▶ _THE EXERCISE_
Copy the lines of the listing verbatim, starting at the line containing "Where should I" and ending at the line containing "click(1060, 31)", both included. Omit the pictures from your copy.

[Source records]

● ● ● ●

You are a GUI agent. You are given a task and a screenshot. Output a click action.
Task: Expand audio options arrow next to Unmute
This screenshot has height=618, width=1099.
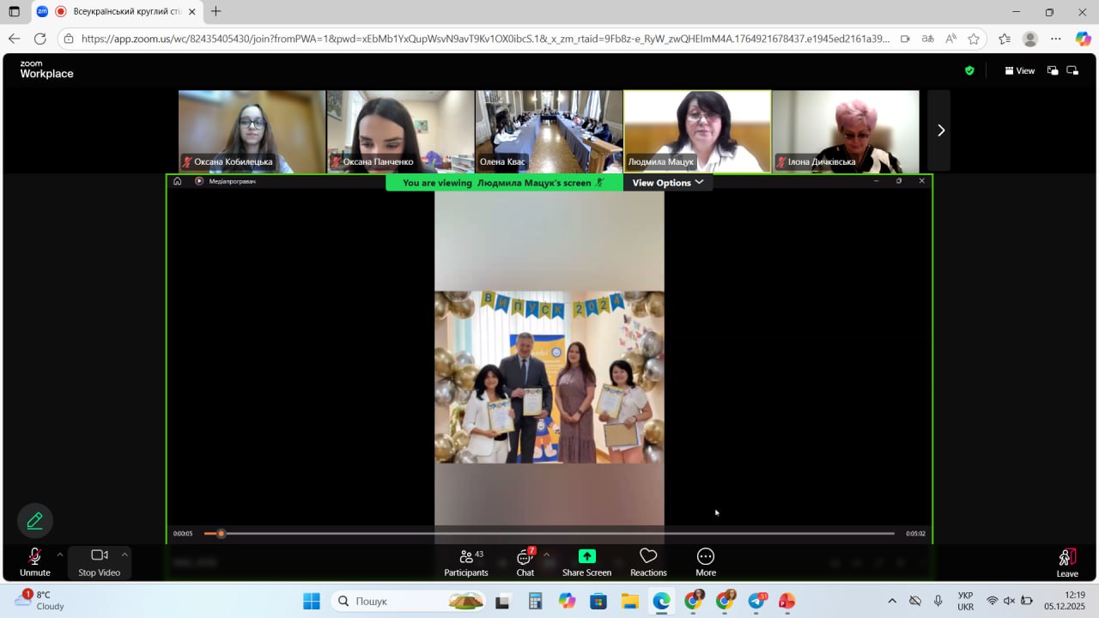(59, 554)
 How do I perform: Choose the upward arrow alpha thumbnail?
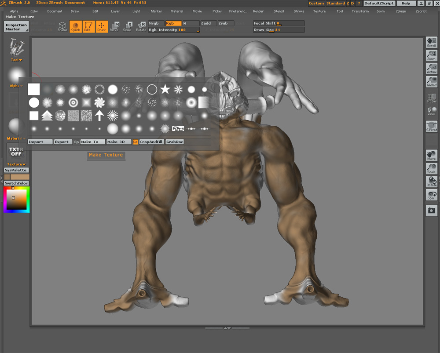pos(99,116)
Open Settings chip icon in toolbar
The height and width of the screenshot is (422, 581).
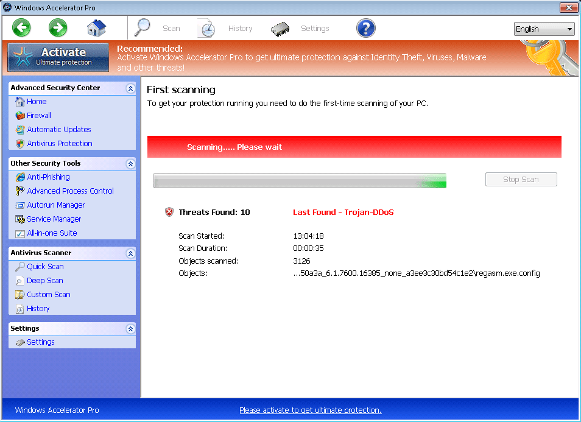[280, 29]
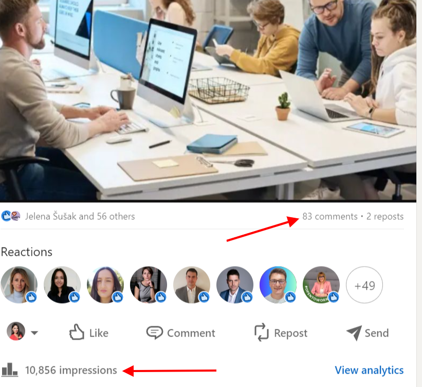Click the Repost arrows icon
Viewport: 422px width, 387px height.
(261, 332)
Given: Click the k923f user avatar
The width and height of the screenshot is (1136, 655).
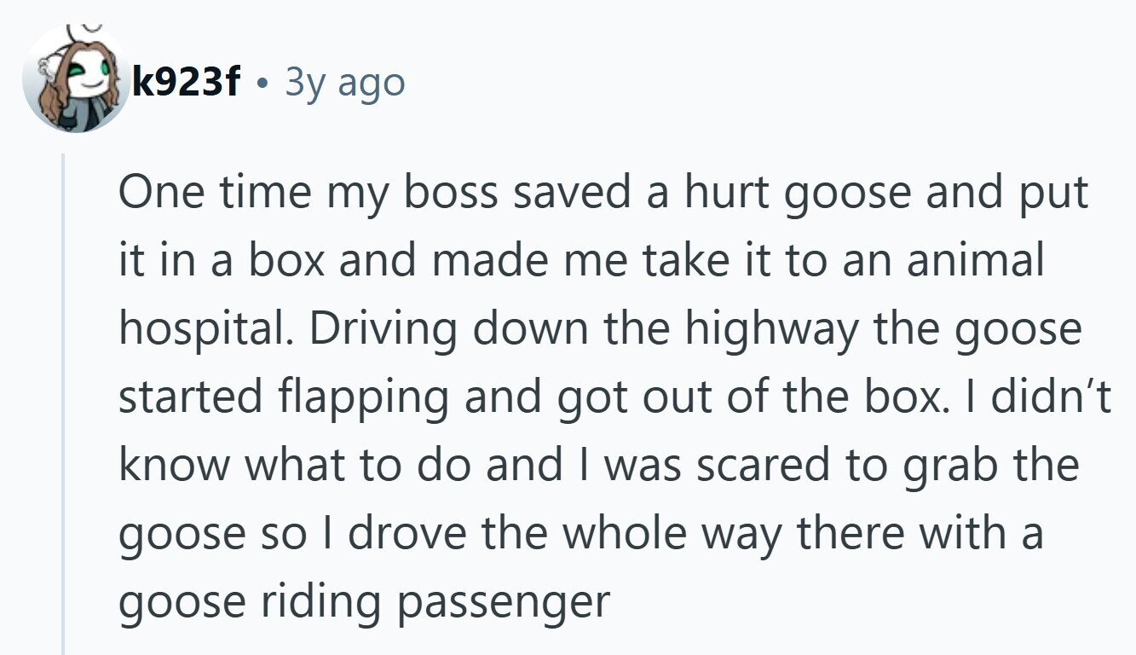Looking at the screenshot, I should click(74, 81).
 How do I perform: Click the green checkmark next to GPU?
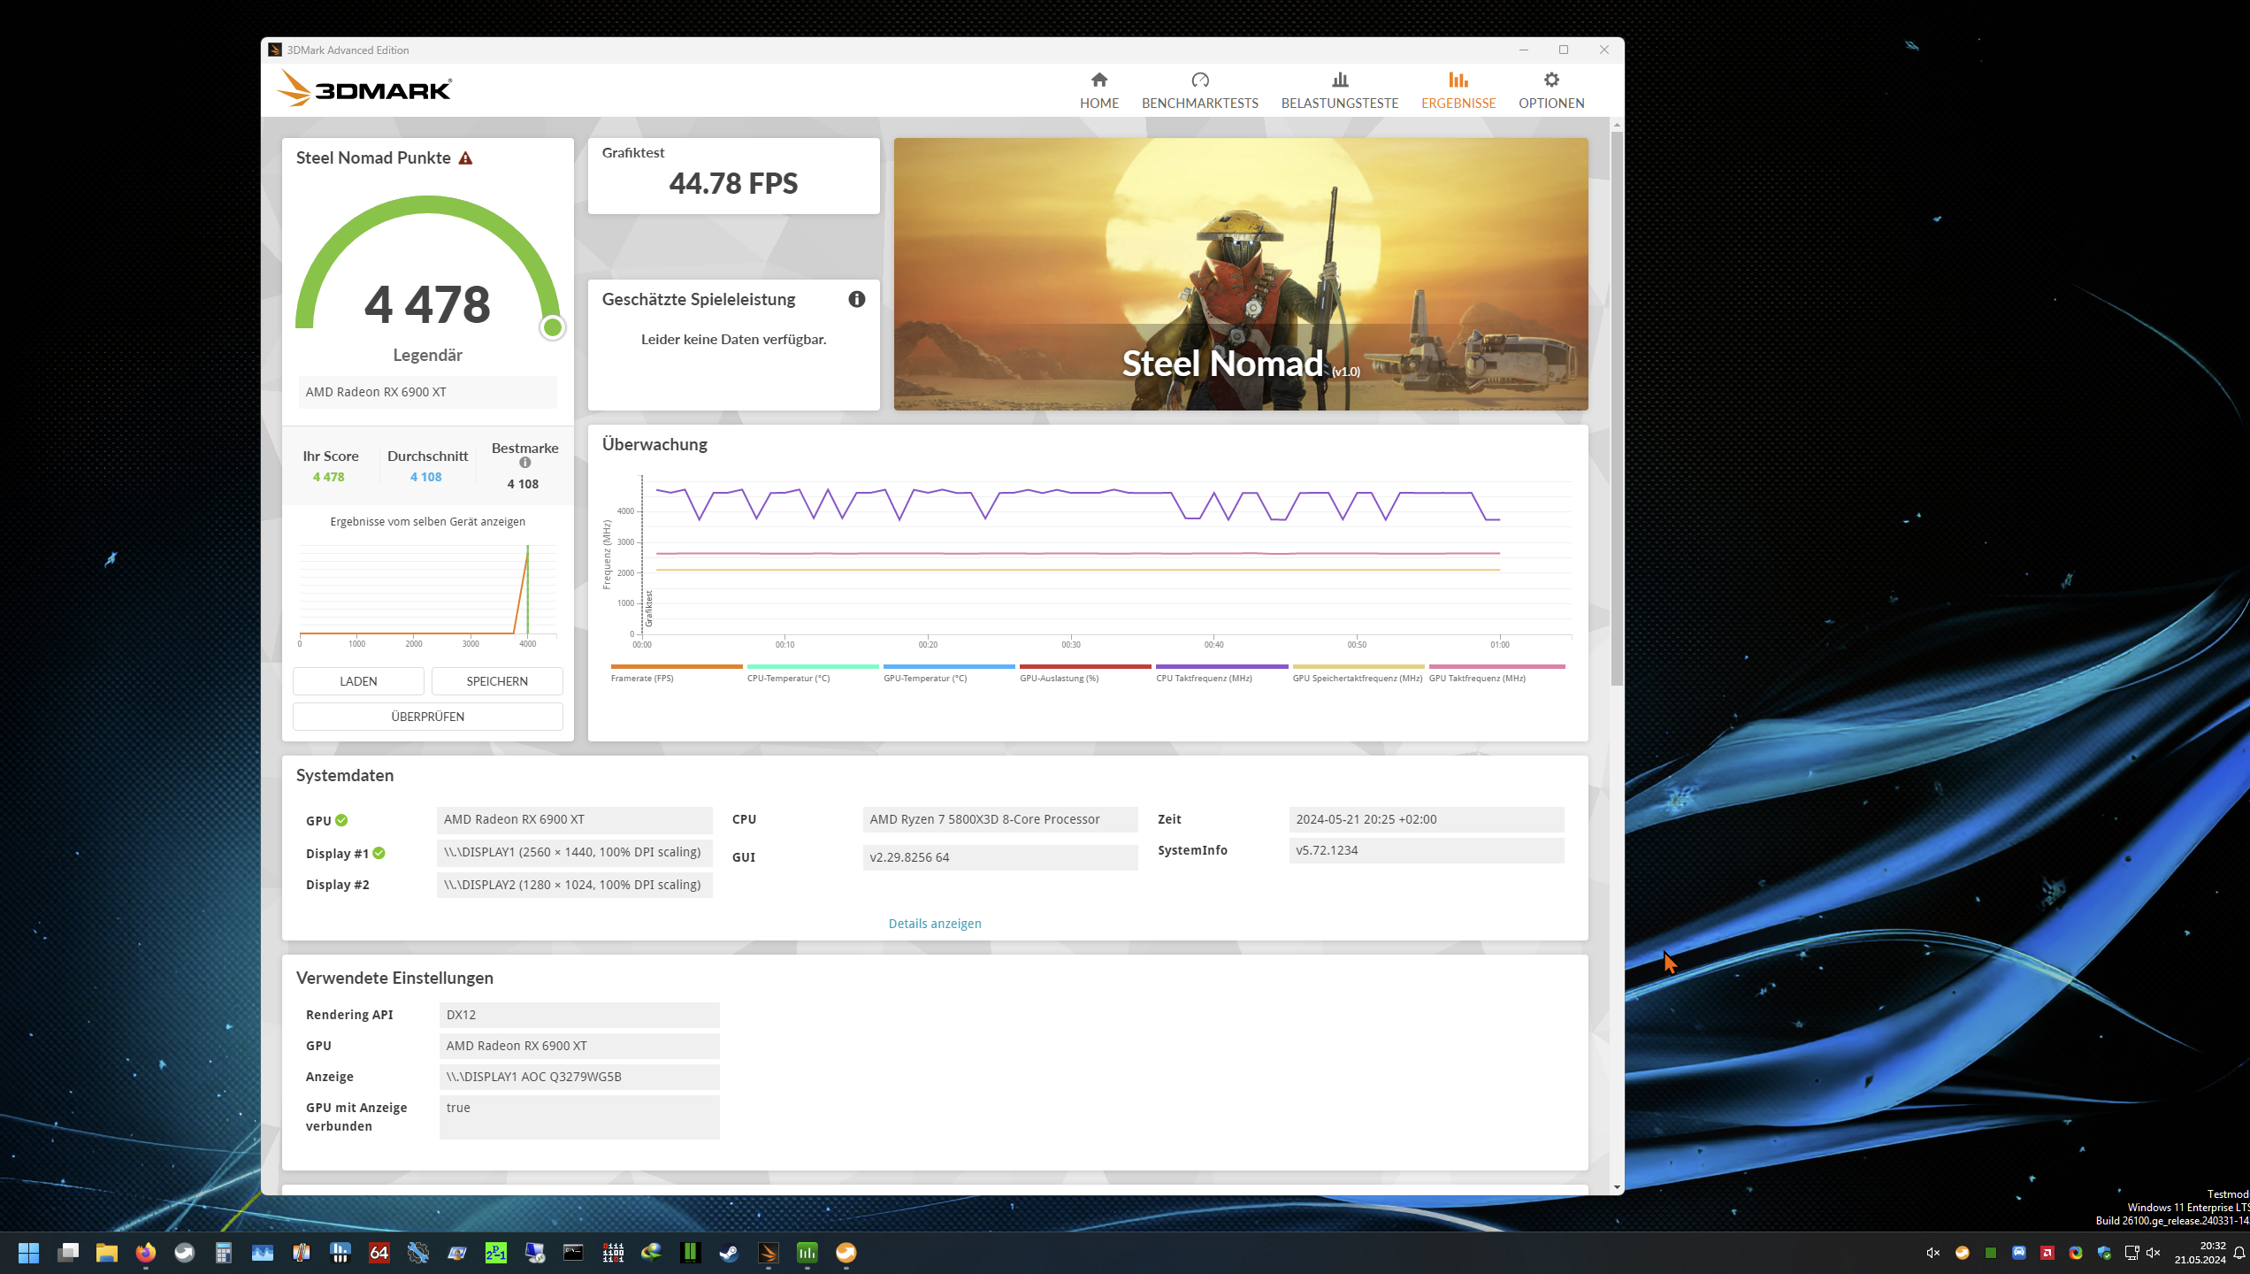tap(341, 820)
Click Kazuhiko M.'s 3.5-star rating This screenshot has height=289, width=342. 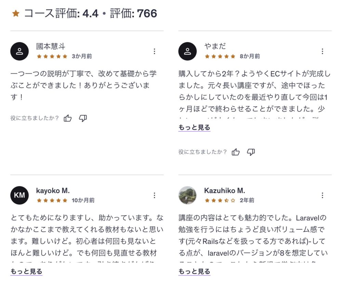pos(220,200)
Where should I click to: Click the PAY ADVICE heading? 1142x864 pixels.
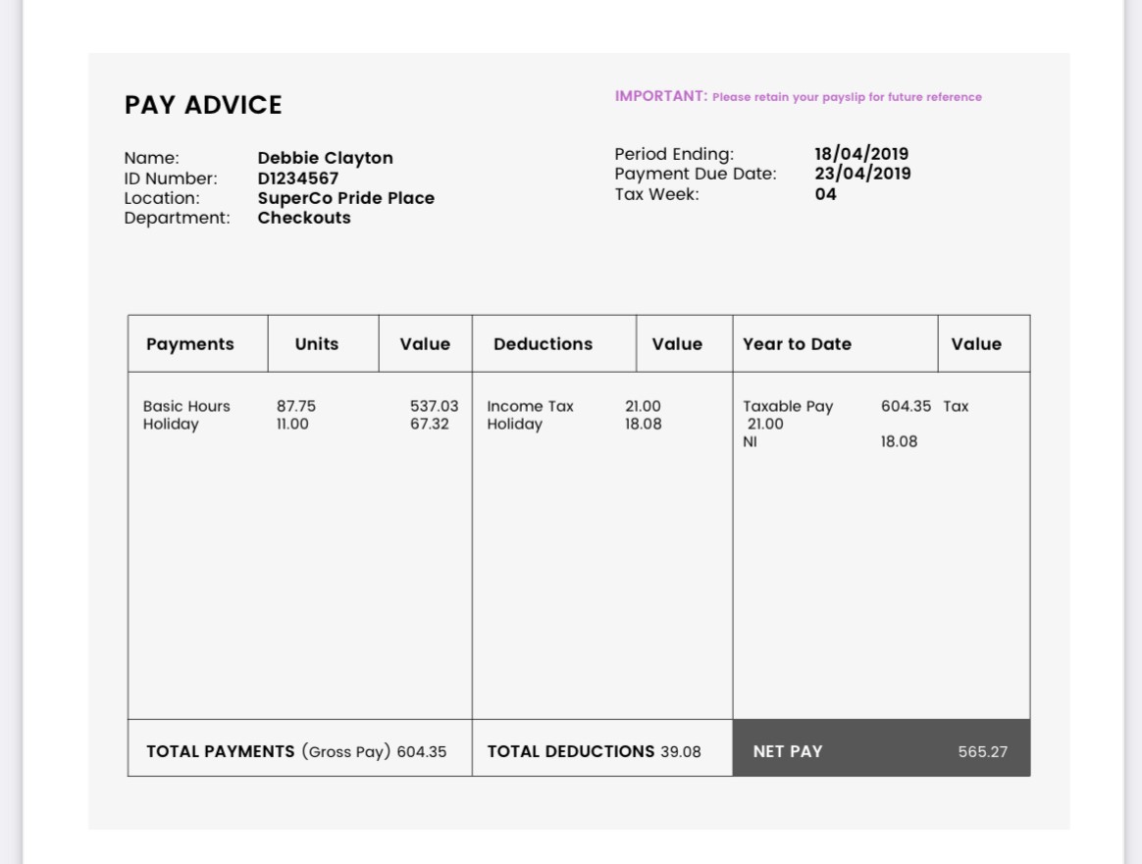(x=203, y=105)
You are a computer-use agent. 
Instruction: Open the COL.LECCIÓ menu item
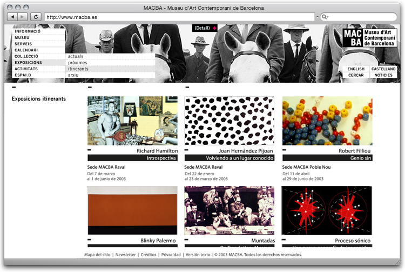point(26,56)
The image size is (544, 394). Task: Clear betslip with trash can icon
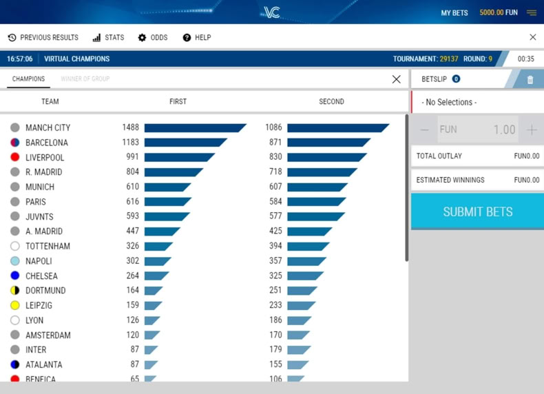(x=530, y=80)
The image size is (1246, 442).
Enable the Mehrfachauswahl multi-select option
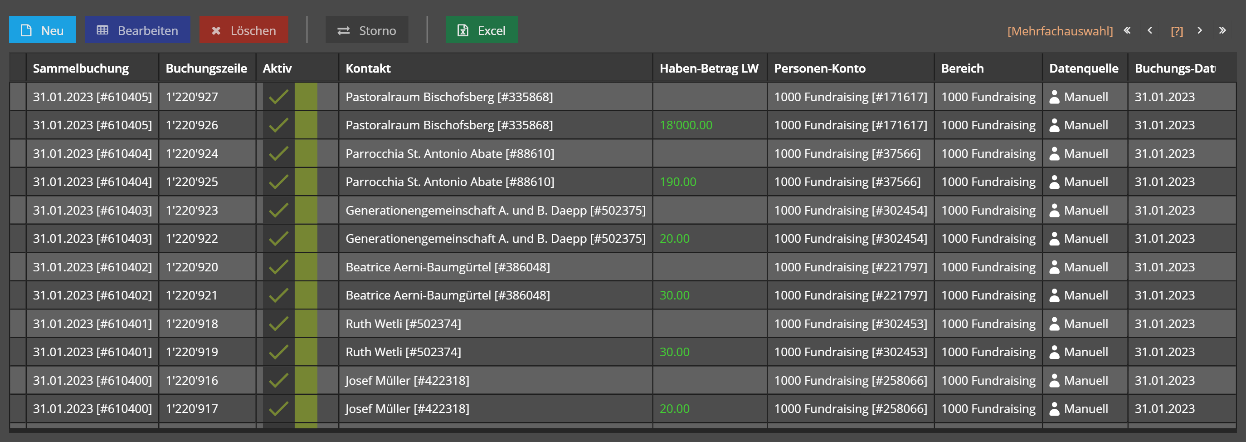click(1060, 31)
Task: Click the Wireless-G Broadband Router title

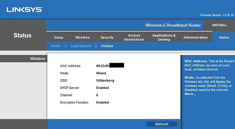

● ● ● ●

▶ _FINAL RESULT_
Where should I click to: Click the PAY ADVICE heading? 1142x864 pixels.
(x=203, y=105)
You are a computer-use agent. 
Instruction: Open the COL.LECCIÓ menu item
point(26,56)
The image size is (544, 394). Task: Clear betslip with trash can icon
(x=530, y=80)
The image size is (1246, 442).
Enable the Mehrfachauswahl multi-select option
click(1060, 31)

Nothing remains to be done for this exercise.